In a nutshell, every user that owns bitcoin, should have received an equal amount of BCC to match their bitcoin account balance. This only applies to funds held prior and during the actual fork, so if you were holding fiat or other alts during that exact day/time instead of BTC, then you are not going to be eligible for any BCC.

Exchange’s employed different BCC distribution models. In most cases, all of the matching currency was accounted for within 24 hours or a few days at best. Poloniex has so far taken the longest to administer tokens, stating that balances will be updated before/or during the 14th of August.

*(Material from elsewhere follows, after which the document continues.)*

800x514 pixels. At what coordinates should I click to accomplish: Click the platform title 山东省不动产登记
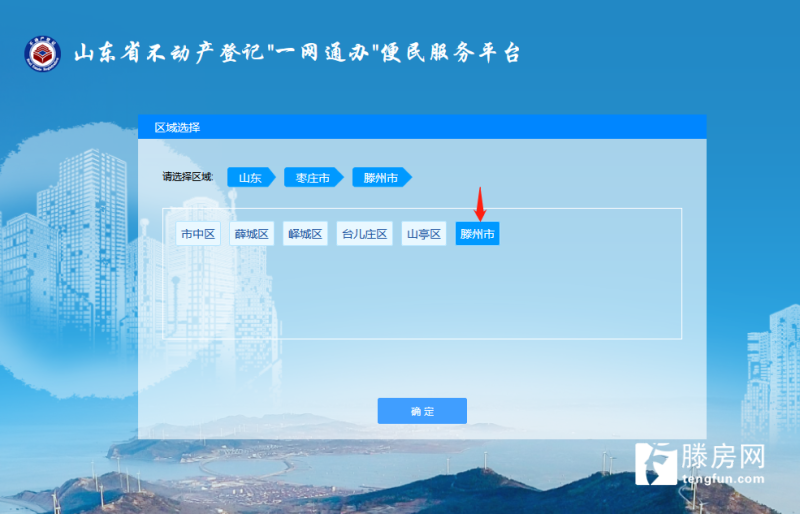point(168,53)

Coinbase was one of the first major sites to state they would not be supporting the offshoot chain, but this has changed recently with their latest press statement. On-site trading is still pending further discussion, however they have confirmed that all users will receive their due BCC.

Another option is to just hold on to the BCC balance long term, this variant doesn’t require any additional action so long as the private keys are safe (wallet owners), or your exchange of choice has 2fa and/or other security safeguards.



If you are concerned with privacy, please bear in mind that all BTC private keys, are strictly speaking, the same as BCC private keys. Ideally, moving bitcoin away from a post fork address is the best course of action. It should reduce risk in case of wallet corruption, since only the BCC will then be at risk. Replay attacks would be another concern, but bitcoin cash has ascertained that there is protection against these types of intrusions.



An example is explained below of how you can securely get your Bitcoin Cash (BCC/BCH). It’s easily don:

You would first need BTC in an wallet, BTC that has been static prior to August 1st  fork date/time. This shall be our A Wallet. Next download and install from scratch and electrum wallet (Wallet B).

Next, transfer all of the BTC from Wallet A to Wallet B. Wallet A should now be devoid of BTC, apart from the BCC that is hidden and attached to the original wallet seed.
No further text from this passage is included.